▶ _RECORDS FOR THE TASK_
[Start]
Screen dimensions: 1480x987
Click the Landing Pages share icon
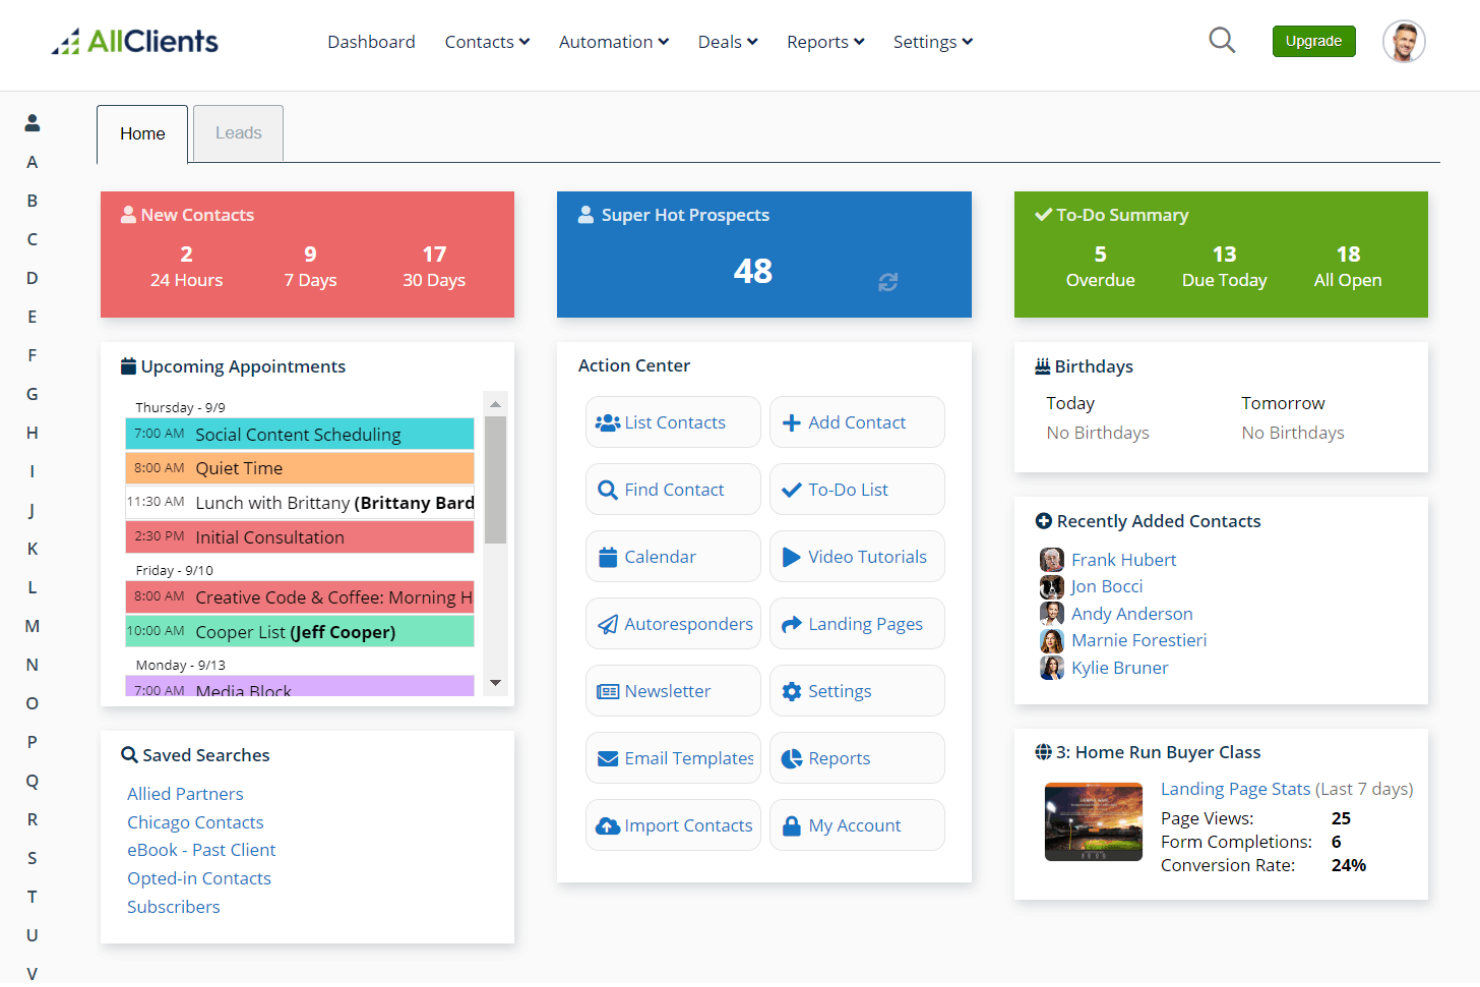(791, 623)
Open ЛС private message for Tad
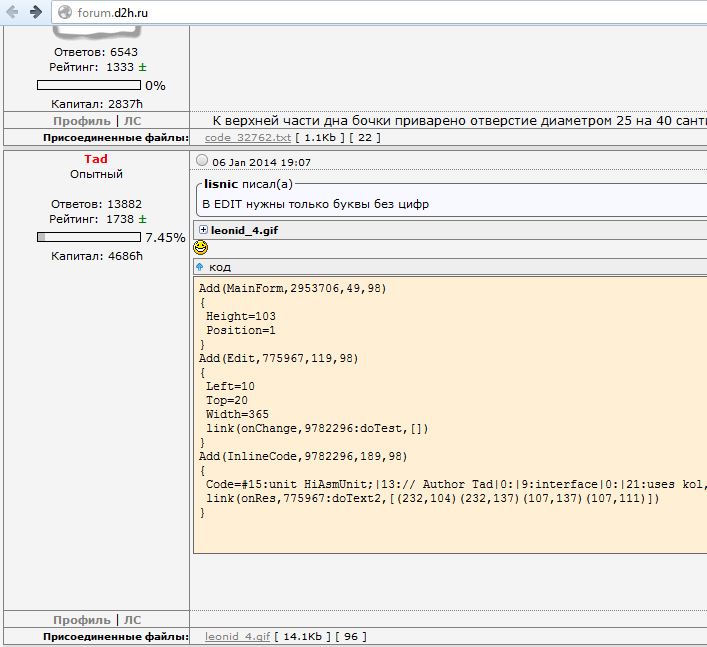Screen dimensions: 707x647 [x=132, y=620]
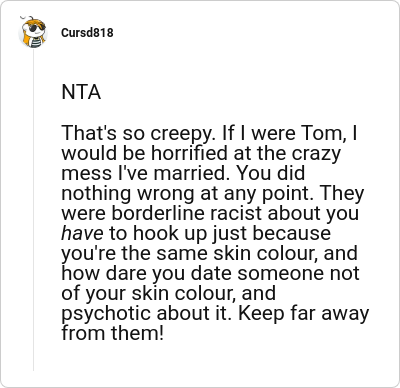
[End]
[Start]
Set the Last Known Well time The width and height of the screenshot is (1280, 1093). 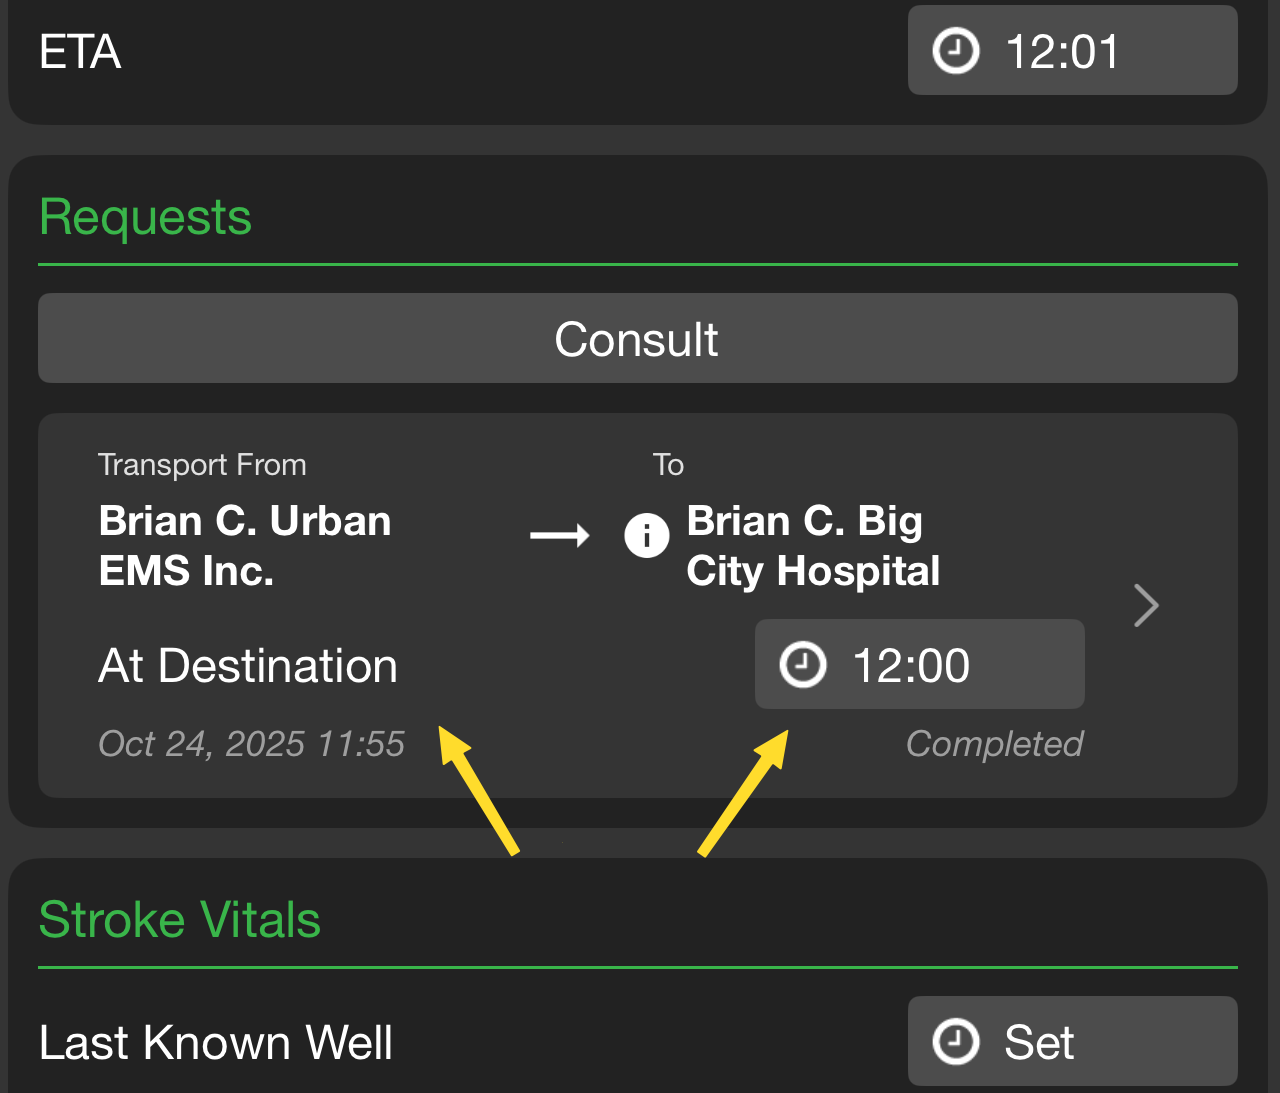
[End]
▶ _PROBLEM TO SOLVE_
Switch "Click" to "Tap" in the stretch of data from the line containing "Screen dimensions: 1480x987" through the line containing "Screen dimensions: 707x647 [x=132, y=620]", and reproduce only those lines with everything else unchanged. Leave the pictures out of your answer.

▶ _ANSWER IN FULL_
Screen dimensions: 1480x987
Tap the Landing Pages share icon
(791, 623)
Open ЛС private message for Tad
Screen dimensions: 707x647 [x=132, y=620]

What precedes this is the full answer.